In my previous post on Action Research in the classroom, I wrote about the idea of action research as a form of self-directed professional learning. I think that we learn to be better teachers by asking questions about issues we have in our practice, and then taking steps to answer these questions. The issues we have are unique to us, unique to our way of seeing the world and our particular school and class situation. Our unique preoccupations lead us to reflect and ask questions about how we might improve our practice. Good action research questions a) come from our own practice, b) are in our sphere of influence and c) assume that we are where we are. The question, of course, is just the beginning…
In one of the many lives I lead, I work with dance teachers on their practice as art educators. I run a teacher development series that takes place every six weeks throughout the year. It is a very participatory series, with discussions and sharing of thoughts and ideas about teaching dance to adult non-dancers (although… we believe that everyone is a dancer). I am a big proponent of reflective practice, an process articulated by Donald Schön in his book Educating the Reflective Practitioner. The main question I have about my own practice is “Is what I am doing encouraging the teachers to become reflective practitioners?”. I started by unpacking the question into several subquestions:
Answering some of these questions allows me to see what evidence I need to answer my main question. If I have a clear picture of what I am looking for in a reflective practitioner, I am more likely to know it when I see it. If I know what it looks like, then I am able to figure out what I need to do to find out if it is happening. This leads me to the very important step of data collection. Hopefully, as you read this, you have your own question in mind. Having your own question, no matter how embryonic or hazy, will allow you to see how different types or sources of data can be used to answer it.

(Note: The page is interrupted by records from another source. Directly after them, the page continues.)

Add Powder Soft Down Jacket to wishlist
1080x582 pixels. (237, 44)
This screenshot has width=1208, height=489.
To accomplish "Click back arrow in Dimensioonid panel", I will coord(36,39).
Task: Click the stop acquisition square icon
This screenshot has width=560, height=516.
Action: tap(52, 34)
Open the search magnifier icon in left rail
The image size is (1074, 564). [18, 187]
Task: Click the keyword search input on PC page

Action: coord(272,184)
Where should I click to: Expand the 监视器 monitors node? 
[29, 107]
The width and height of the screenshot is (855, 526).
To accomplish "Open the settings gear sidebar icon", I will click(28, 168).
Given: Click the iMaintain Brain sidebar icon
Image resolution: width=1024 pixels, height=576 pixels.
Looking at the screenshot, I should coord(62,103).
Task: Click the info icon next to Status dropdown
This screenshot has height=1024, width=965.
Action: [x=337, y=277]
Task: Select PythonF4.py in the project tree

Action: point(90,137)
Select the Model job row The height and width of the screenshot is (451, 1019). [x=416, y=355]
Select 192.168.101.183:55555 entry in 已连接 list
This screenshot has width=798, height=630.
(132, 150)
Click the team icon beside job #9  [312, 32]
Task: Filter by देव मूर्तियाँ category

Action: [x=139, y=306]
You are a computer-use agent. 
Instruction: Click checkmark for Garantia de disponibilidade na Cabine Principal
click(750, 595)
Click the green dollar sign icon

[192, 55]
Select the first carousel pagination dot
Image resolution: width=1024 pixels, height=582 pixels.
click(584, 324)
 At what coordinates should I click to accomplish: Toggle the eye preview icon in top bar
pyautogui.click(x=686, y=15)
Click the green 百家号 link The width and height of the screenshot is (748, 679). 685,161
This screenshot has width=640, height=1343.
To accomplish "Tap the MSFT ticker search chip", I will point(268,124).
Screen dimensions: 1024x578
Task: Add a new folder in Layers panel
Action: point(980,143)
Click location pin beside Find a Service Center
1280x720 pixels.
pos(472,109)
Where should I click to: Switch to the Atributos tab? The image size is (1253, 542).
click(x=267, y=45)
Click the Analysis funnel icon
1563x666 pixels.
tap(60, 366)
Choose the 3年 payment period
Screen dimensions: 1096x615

I think of data collection like being at an all-you-can-eat buffet. You have many options, but not all of them are going to suit your needs or your tastes. Also, as we are naturally drawn to some food over others, so too, are we naturally drawn to some ways of collecting evidence over others.
The evidence buffet is long and loaded with steaming dishes of data. On one side you have those sources which are primarily words and called qualitative or narrative. The other side is heavy with data which can be counted, tallied or rated. This is called quantitative data.
The important thing is not to get bogged down in the array of choices available, but to select sources of data that fit a few key criteria.
1. The data must work to help you answer your question
Let’s return to my main question: “Is what I am doing actually encouraging the teachers to become reflective practitioners?”. Although I have a fancy new still camera and enjoy taking pictures, I am not sure that taking photographs would go towards answering that particular question. I would probably lean toward interviews, documents from teacher development sessions, along with activity on our private Facebook group. In other words, there has to be a match between what you hope to learn and the data you decide to collect.
One is the loneliest number, in love and in action research. Using more than one source of data allows you to be more certain that your conclusions will be accurate and will adequately reflect the reality you are studying. Researchers ideally aim for three sources of data. Three, unlike one, is a magic number.
3. Collecting data should be a natural part of your day
You are a teacher first. The best sources of data are those that occur naturally or can be built into the normal activities of the classroom. Snapping a photograph of your students during a Daily Five session, or making copies of key reflections for tracking are examples of data collection that do not interfere significantly with your work day. Another example is previously existing data, from earlier in the year or from previous years. In short, data collection should not take up too much of your time.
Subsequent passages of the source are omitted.